*** Begin section ***
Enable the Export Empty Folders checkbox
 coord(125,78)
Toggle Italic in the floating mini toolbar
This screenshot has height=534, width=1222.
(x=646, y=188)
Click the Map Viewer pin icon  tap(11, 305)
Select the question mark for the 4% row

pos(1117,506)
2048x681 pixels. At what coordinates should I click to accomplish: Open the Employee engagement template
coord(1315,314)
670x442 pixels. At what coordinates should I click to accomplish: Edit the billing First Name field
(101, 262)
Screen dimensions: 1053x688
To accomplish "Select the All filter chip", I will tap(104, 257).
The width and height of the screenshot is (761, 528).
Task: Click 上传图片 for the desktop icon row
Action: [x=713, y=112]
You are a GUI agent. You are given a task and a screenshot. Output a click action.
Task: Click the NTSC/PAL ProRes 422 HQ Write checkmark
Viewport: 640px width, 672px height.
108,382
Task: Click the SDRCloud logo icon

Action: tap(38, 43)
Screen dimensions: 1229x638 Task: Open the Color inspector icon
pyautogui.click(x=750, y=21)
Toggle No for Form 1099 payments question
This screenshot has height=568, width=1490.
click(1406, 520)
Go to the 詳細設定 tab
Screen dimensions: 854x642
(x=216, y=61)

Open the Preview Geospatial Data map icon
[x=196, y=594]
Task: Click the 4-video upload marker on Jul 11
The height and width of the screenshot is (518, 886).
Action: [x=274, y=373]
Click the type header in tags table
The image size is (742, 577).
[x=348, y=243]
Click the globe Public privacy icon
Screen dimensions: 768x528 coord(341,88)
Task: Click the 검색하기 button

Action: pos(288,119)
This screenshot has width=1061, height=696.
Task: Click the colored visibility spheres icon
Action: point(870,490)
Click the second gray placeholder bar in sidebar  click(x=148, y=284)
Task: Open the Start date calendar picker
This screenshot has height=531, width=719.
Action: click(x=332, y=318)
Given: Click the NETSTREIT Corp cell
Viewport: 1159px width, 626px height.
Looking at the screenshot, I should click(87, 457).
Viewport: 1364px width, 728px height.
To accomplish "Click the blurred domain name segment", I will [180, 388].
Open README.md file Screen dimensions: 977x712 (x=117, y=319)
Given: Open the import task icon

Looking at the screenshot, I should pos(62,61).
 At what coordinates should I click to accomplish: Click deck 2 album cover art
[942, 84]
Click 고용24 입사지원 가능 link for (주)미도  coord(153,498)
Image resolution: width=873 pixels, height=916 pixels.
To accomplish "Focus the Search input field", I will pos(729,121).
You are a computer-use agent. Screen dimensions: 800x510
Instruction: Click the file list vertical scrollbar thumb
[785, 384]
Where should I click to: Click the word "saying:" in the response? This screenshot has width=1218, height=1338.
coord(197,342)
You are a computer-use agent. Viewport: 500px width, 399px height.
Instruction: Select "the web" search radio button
*** End section ***
• Work task: Please return the span of lines above that opens with the one containing "Where should I" and closes with the final line, both included, exactly as written and nothing more.

• Written answer:
Where should I click to: Click the word "saying:" in the response? This screenshot has width=1218, height=1338.
coord(197,342)
You are a computer-use agent. Viewport: 500px width, 399px height.
Instruction: Select "the web" search radio button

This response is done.